Vaniver comments on Bayesian examination

Vaniver 11 Dec 2019 8:25 UTC
15 points
A class I took in graduate school worked this way; here’s the professor’s paper about it. Some notes on how it worked:
1. He used the logarithmic scoring rule, and normalized it such that a maxent guess was 0 points.
2. It takes students a while to learn calibration, and so it’s worth doing many small-stakes versions of this before doing large-stakes versions of it. (The way he did this—one question as a homework assignment each week, and then one or two large exams—didn’t do all that well for this, especially since the homework assignments didn’t fully replicate the “how well can I interpret the question without asking for clarification?” part of the uncertainty that was relevant on tests.)
3. Getting probabilities from the students lets you generate average probabilities for each answer, which is actually quite useful at figuring out where the class is confused.
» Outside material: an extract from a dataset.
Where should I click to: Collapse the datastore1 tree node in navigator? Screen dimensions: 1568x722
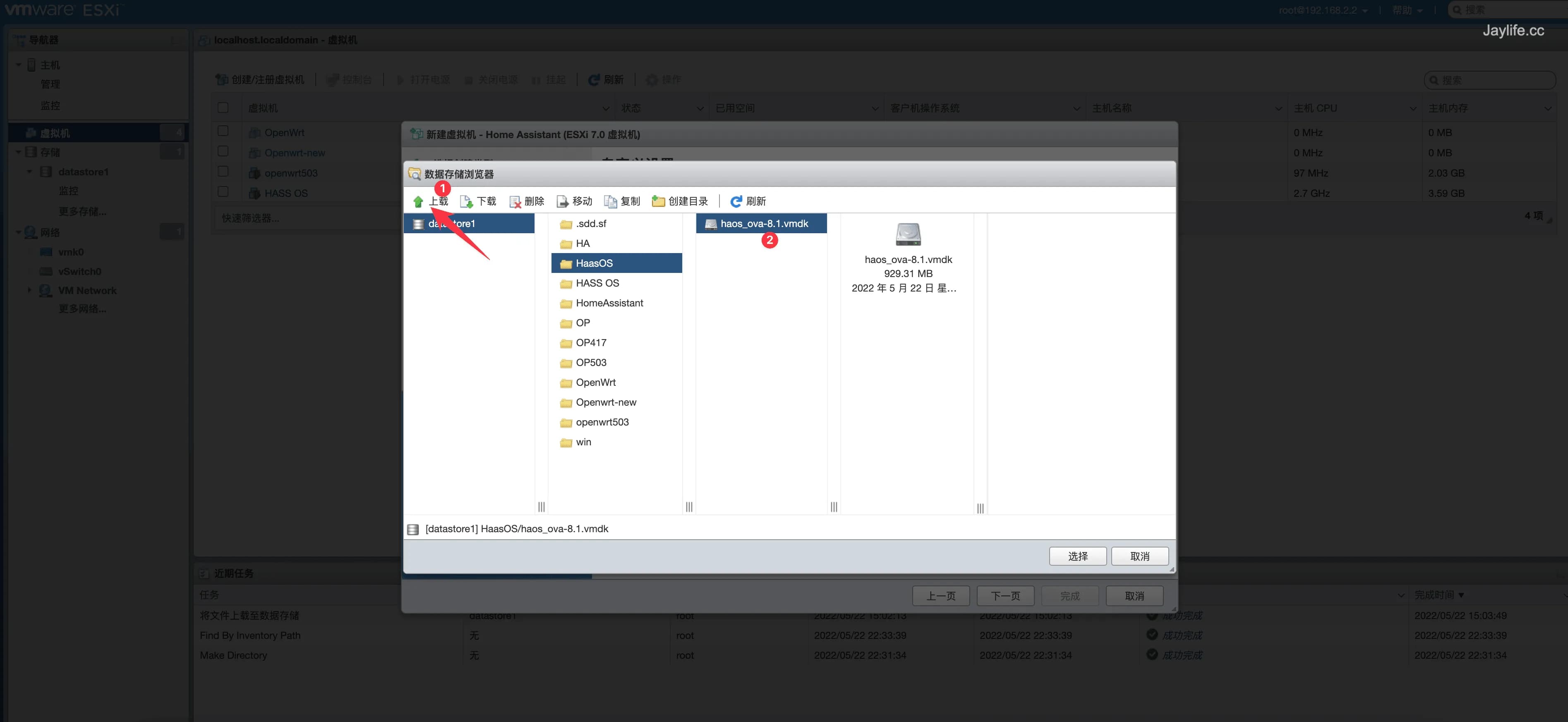pos(29,172)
Importantly, you can tell the difference between a question where the average estimate on the right answer is 90% and one where the average estimate on the right answer is 50%, even though both of those will look almost identical in the world where students only choose their top answer!
- Panashe Fundira 11 Dec 2019 21:24 UTC
  3 points
  Parent
  As a student, did you experience any particular frustrations with this approach?
  - Vaniver 12 Dec 2019 6:14 UTC
    7 points
    Parent
    I mean, I personally was quite overconfident on the first midterm. ;) The primary reason was explicitly thinking it through and deciding that I wasn’t risk-neutral when it came to points; I cared more about having ‘the highest score’ than maximizing my expected score.
    It also takes a bit longer to process questions; rather than just bubbling in a single oval, you have to think about how you want to budget your probability for each question, and it’s slightly harder for the teacher to process answers to get grades. But I think it more than pays for itself in the increased expressiveness.
    - ChristianKl 12 Dec 2019 9:49 UTC
      2 points
      Parent
      It being harder for the teacher to process seems to be a feature of bad software support. Ideally you would want to automate the whole process.
      - Vaniver 12 Dec 2019 19:05 UTC
        2 points
        Parent
        If you have a digital exam, this works fine; if you want students to write things with pencil and paper, then you need to somehow turn the pencil marks into numbers that can be plugged into a simple spreadsheet.